**Exercise objective:**
Write out the rows below verbatim, beginning at the line that has "Identify the location of card-nscv: National" and stopping after the line that has "at (540, 2277).".

**Information given:**
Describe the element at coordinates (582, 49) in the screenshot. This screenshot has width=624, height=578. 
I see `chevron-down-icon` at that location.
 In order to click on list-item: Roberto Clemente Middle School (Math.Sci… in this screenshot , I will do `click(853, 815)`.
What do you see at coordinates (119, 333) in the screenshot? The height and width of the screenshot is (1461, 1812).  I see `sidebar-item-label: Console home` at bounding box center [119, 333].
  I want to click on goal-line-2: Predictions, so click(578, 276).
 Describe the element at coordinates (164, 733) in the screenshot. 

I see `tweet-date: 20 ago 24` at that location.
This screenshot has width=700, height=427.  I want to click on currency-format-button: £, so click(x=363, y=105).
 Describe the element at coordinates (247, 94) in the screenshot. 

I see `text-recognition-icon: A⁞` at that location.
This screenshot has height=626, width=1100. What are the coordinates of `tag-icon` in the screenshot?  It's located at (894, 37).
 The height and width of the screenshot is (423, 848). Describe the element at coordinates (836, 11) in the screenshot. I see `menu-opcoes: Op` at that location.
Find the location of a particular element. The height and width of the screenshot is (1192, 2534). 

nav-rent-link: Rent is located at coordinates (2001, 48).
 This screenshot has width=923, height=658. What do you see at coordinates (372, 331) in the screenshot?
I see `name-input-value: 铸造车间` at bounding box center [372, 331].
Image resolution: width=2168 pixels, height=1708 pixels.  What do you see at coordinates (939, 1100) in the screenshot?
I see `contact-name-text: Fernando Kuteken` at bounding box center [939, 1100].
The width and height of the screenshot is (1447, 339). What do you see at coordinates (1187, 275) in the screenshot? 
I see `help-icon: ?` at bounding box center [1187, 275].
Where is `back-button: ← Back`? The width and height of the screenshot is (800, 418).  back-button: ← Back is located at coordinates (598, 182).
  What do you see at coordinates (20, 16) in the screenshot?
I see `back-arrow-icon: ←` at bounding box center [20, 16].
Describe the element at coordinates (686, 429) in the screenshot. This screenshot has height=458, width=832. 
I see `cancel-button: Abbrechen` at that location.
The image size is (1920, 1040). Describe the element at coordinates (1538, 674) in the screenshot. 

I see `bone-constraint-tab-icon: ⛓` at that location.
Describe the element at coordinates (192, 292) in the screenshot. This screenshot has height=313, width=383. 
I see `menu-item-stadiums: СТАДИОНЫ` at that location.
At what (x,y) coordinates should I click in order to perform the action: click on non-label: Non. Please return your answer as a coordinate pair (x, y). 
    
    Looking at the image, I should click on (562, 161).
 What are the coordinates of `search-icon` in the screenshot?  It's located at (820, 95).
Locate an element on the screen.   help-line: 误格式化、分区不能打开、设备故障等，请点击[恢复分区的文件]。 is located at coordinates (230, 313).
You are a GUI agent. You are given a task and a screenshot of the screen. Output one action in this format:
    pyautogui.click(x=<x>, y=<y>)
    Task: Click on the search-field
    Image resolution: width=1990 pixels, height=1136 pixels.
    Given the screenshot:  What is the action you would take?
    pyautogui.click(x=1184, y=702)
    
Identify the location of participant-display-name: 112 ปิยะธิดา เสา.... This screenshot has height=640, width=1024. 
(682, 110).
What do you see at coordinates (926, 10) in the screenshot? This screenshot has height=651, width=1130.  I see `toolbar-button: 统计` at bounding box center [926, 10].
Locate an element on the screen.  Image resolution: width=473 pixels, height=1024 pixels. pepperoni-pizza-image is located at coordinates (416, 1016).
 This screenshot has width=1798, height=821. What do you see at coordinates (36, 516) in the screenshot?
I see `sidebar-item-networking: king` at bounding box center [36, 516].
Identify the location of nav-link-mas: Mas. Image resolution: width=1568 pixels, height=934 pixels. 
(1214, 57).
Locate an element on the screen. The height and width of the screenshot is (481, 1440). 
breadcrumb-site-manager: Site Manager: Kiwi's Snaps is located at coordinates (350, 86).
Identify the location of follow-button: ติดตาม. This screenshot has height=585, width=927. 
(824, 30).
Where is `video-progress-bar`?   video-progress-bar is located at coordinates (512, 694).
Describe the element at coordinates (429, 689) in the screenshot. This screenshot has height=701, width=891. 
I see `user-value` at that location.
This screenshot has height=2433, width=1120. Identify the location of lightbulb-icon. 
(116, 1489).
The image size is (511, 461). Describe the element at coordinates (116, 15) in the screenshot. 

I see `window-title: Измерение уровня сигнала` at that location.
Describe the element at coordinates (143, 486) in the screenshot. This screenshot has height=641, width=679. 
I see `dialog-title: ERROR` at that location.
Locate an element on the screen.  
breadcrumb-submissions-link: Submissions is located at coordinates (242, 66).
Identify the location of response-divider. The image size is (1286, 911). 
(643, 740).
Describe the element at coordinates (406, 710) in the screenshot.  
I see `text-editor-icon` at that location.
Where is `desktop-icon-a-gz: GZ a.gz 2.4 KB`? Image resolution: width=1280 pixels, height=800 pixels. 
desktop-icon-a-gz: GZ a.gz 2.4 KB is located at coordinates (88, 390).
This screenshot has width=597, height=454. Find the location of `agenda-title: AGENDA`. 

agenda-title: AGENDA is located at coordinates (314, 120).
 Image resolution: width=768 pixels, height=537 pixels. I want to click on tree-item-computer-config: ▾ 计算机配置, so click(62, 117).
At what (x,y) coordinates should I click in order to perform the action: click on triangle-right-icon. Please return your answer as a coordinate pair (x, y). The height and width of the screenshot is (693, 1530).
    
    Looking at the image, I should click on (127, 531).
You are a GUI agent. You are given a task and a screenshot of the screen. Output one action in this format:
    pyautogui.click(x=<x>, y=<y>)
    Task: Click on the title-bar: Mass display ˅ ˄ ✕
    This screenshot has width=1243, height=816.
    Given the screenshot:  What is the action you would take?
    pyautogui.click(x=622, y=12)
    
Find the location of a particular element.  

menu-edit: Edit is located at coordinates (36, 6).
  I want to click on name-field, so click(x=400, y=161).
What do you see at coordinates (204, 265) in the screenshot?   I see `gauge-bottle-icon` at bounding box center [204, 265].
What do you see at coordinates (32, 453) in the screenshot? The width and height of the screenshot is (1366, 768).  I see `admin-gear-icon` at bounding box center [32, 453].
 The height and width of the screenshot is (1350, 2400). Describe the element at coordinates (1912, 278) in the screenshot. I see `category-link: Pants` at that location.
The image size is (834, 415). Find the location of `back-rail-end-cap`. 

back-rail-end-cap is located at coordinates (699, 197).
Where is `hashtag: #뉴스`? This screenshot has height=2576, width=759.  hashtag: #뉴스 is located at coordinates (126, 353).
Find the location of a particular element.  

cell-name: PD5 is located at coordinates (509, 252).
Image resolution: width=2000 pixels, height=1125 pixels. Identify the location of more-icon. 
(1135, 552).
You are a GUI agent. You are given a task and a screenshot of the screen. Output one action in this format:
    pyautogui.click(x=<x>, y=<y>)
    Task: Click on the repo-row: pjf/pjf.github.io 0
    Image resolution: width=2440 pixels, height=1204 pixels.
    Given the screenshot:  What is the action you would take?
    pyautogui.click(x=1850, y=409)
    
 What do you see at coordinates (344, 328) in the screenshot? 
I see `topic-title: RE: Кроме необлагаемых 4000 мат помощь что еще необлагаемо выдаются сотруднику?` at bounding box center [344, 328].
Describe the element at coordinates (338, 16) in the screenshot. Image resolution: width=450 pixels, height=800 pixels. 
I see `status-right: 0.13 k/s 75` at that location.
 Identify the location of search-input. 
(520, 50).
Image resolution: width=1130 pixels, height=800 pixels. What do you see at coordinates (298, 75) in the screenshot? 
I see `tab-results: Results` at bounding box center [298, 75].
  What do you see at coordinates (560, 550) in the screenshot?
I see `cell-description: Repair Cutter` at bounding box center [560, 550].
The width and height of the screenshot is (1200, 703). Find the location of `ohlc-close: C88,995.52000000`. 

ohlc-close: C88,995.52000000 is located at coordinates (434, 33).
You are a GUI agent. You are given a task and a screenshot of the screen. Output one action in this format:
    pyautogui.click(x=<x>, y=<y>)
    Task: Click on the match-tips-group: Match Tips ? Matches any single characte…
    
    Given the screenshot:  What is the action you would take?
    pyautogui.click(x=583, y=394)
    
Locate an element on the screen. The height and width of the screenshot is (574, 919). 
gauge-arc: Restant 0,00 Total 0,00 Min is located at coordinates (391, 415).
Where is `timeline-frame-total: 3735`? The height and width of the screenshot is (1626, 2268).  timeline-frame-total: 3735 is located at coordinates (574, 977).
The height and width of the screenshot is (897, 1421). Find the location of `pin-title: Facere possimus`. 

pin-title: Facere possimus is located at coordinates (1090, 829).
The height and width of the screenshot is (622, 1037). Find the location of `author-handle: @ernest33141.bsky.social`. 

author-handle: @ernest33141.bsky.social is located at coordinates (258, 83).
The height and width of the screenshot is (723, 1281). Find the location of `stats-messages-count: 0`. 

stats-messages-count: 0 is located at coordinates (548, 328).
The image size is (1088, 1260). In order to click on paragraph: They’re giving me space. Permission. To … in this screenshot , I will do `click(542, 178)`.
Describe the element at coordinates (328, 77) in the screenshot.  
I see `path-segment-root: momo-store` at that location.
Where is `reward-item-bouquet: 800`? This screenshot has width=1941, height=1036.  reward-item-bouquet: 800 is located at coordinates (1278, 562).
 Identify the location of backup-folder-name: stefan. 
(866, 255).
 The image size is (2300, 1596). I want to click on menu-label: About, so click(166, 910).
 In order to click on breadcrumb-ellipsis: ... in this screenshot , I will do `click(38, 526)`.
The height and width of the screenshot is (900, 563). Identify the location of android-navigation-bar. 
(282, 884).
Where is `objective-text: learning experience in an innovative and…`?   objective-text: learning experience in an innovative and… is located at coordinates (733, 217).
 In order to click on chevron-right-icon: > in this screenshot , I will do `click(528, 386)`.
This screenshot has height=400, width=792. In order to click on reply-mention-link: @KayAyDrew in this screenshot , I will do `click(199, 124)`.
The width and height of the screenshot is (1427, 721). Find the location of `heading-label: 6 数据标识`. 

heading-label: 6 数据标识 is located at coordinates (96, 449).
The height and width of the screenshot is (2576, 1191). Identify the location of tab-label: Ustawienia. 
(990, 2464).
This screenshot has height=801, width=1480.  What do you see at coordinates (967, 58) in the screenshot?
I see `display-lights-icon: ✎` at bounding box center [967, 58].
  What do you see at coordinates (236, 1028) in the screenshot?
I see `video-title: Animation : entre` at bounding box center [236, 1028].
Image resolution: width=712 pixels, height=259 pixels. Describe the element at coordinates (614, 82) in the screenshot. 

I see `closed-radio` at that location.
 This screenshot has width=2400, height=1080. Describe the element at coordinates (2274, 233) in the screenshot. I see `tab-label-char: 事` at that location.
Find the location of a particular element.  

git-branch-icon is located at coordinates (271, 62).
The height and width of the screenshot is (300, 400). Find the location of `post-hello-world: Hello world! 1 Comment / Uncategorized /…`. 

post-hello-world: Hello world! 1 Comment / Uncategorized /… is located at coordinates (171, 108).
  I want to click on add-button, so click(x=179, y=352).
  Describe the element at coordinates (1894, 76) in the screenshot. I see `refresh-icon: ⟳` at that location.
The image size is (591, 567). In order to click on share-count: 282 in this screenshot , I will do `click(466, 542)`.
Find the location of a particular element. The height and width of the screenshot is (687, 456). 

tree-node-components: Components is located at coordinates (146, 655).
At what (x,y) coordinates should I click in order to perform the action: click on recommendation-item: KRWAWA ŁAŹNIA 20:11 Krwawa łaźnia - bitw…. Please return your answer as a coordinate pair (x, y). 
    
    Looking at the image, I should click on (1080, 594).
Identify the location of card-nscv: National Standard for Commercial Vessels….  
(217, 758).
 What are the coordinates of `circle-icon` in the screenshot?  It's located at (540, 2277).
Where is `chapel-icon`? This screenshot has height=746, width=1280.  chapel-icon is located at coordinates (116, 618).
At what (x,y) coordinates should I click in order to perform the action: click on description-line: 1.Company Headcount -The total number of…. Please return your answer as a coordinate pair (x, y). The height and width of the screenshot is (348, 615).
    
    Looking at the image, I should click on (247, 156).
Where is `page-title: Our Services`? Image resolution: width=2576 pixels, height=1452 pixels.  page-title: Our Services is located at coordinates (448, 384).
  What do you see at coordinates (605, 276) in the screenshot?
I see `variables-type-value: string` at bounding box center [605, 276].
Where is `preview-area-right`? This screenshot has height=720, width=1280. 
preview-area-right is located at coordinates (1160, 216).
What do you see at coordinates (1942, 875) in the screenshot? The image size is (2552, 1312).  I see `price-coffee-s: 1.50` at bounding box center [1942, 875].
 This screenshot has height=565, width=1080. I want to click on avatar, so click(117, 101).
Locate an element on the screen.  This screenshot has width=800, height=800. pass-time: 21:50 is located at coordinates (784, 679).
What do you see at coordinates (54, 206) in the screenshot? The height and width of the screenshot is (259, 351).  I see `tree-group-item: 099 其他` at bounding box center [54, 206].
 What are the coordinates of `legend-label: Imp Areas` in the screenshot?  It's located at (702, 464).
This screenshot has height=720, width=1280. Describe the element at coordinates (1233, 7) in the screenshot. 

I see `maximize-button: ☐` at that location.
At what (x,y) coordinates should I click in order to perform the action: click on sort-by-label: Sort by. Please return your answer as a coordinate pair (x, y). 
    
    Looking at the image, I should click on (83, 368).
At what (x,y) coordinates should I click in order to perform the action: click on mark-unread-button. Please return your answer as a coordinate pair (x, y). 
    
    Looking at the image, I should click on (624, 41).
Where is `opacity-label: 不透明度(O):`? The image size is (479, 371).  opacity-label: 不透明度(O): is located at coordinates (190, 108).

**Expected output:**
Identify the location of card-nscv: National Standard for Commercial Vessels….  
(217, 758).
 What are the coordinates of `circle-icon` in the screenshot?  It's located at (540, 2277).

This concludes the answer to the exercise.